与論のアアジンケエ
どんな伝承か
与論町城に伝わる話。屋敷の北の畑で栗を植えていた女が雷雨に遭い、畑の北にある洞穴で雨宿りをしていると、白髪の老人が黄金の杖を持って現れて消えた。その後女は身ごもり、髪も多く目も歯も生えそろった不思議な子を産んだため、鬼の子だと恐れて洞穴前の畑の隅に埋めてしまった。ところがその夜から七日間、光とともに子の泣き声が聞こえ続けたため、神の祟りを恐れて掘り返すと子は生きていた。
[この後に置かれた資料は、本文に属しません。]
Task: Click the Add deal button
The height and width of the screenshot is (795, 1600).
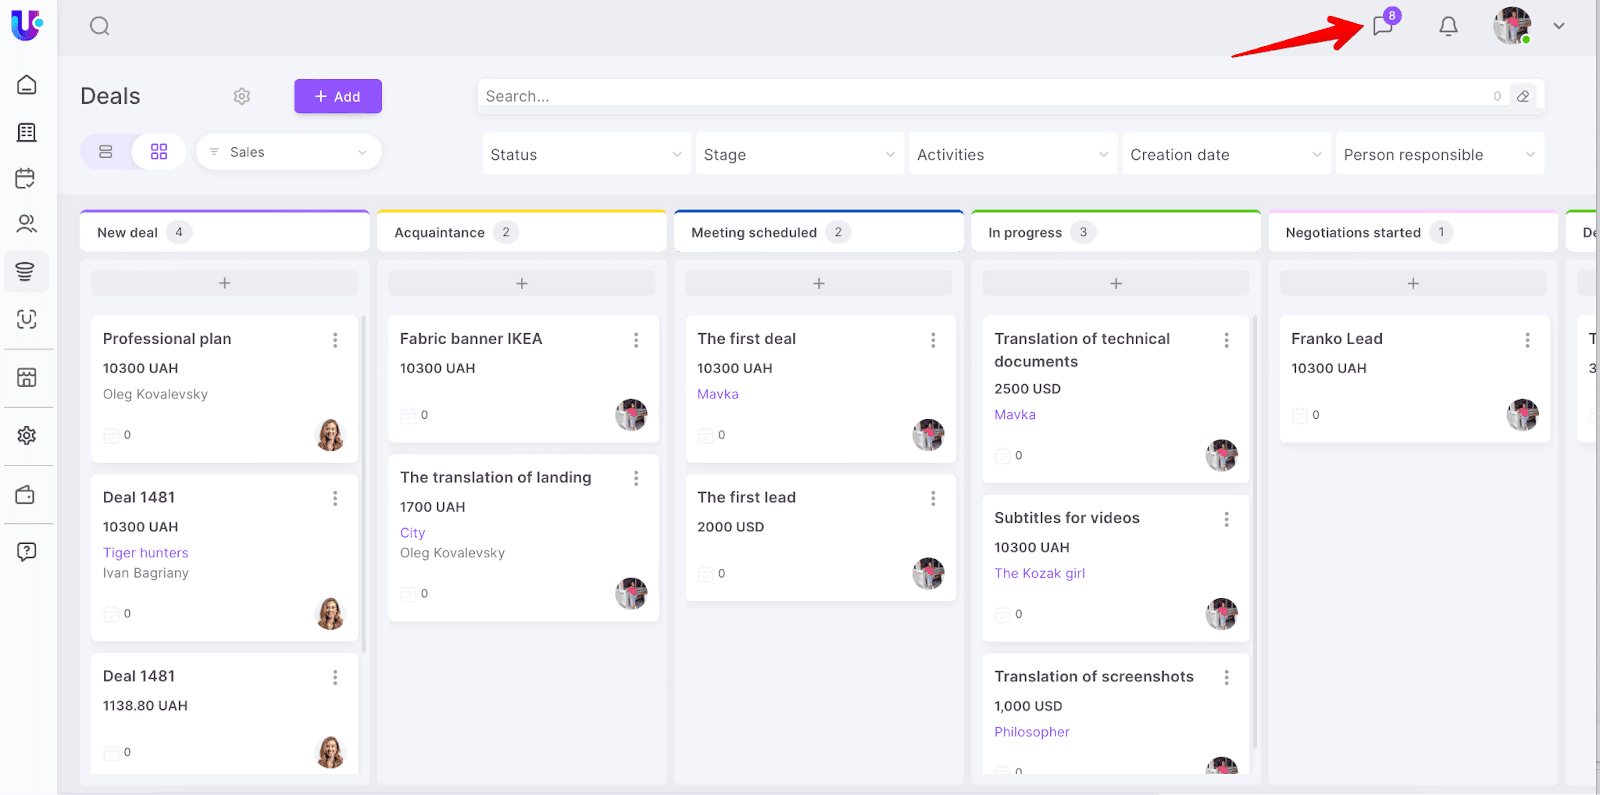Action: (338, 96)
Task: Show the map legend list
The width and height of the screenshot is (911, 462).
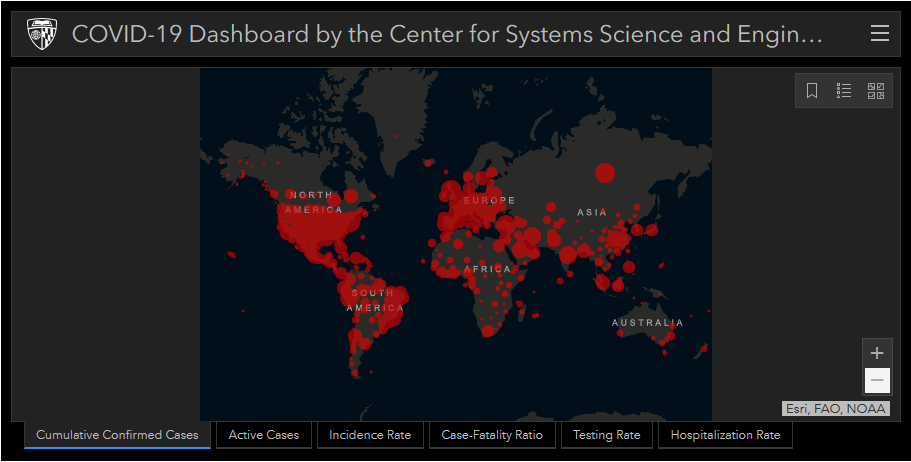Action: click(x=844, y=91)
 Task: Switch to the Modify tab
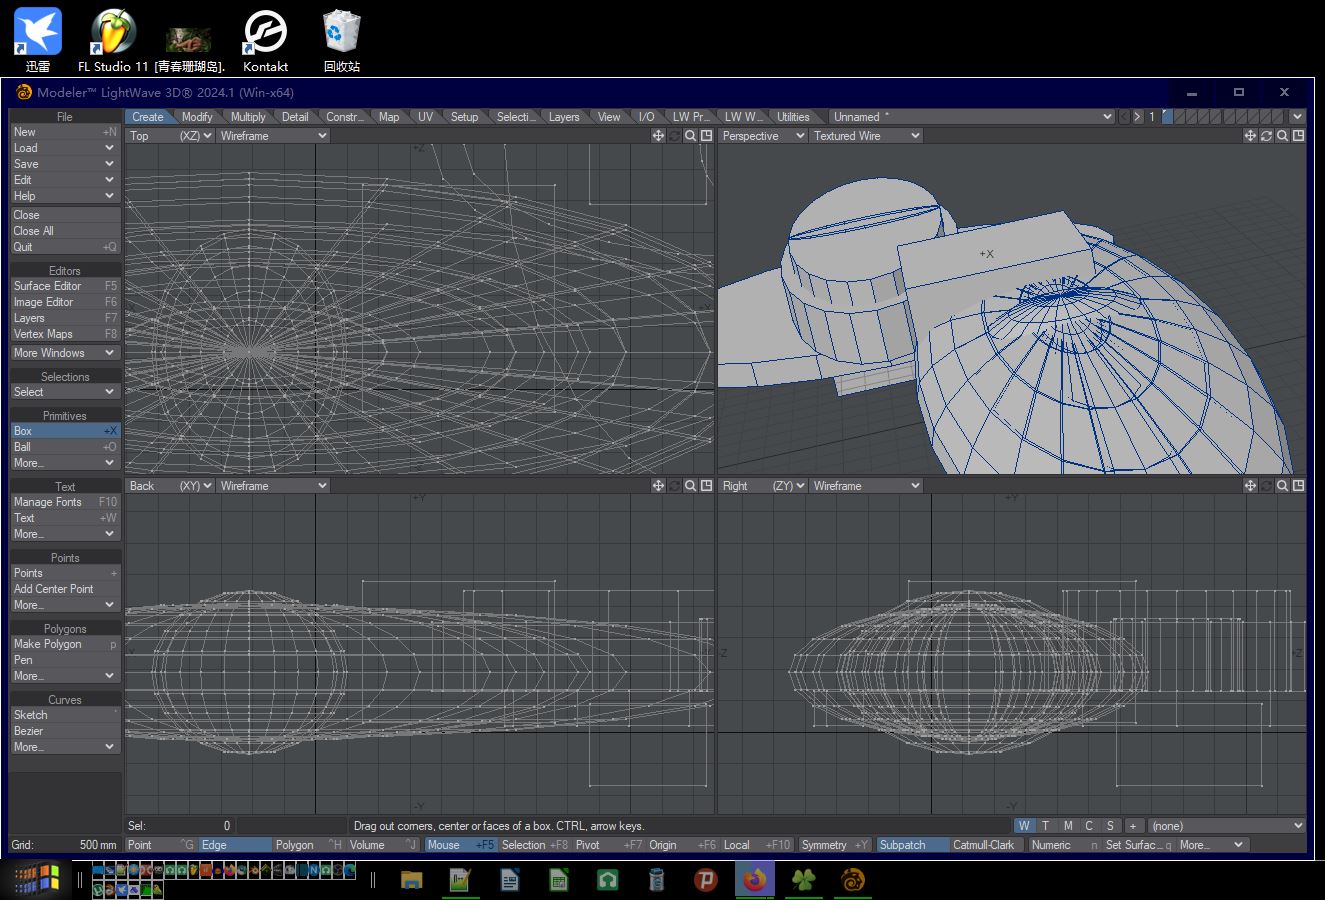tap(197, 116)
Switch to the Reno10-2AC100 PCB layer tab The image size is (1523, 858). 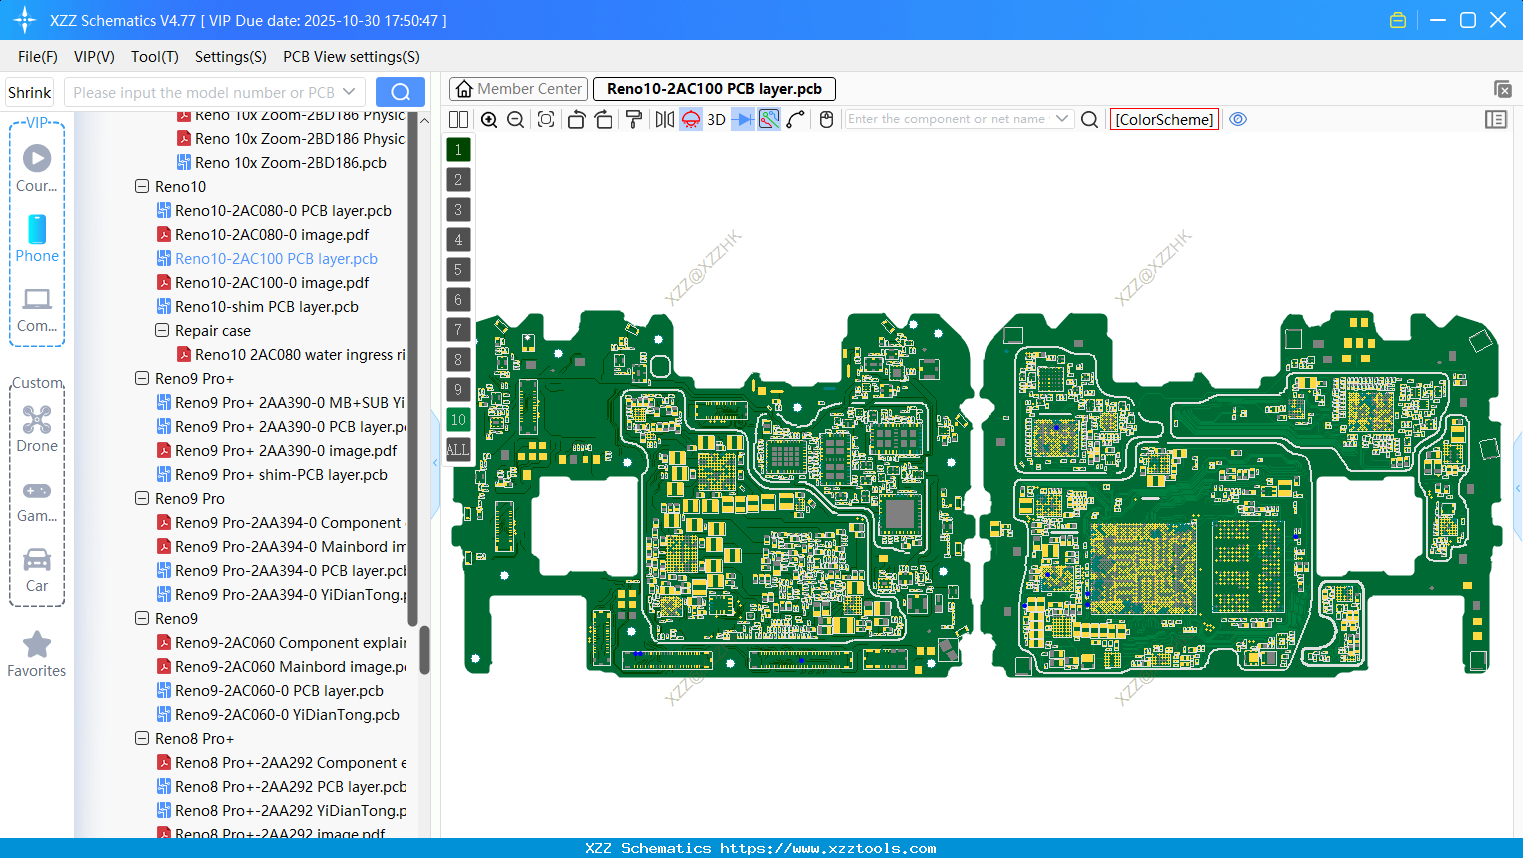click(713, 88)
この子はアアジンケエと名付けられて育てられ、家の東のパンタ(小高い丘)で弓の稽古をするうち、沖を通る船の艫綱を射切るほどの腕前になったという。
※伝承地の場所は必ずしも正確ではありません
出典の文献について
日本伝説大系 第15巻(日本伝説大系編集委員会・日本伝説大系(みずうみ書房)・現代(編纂)/伝承(口承))
『日本伝説大系 第15巻』所収の「文化叙事伝説」「自然説明伝説」全185話(奄美・沖縄=南西諸島)を、各話の伝承地(市町村〜字レベル)とともに収める。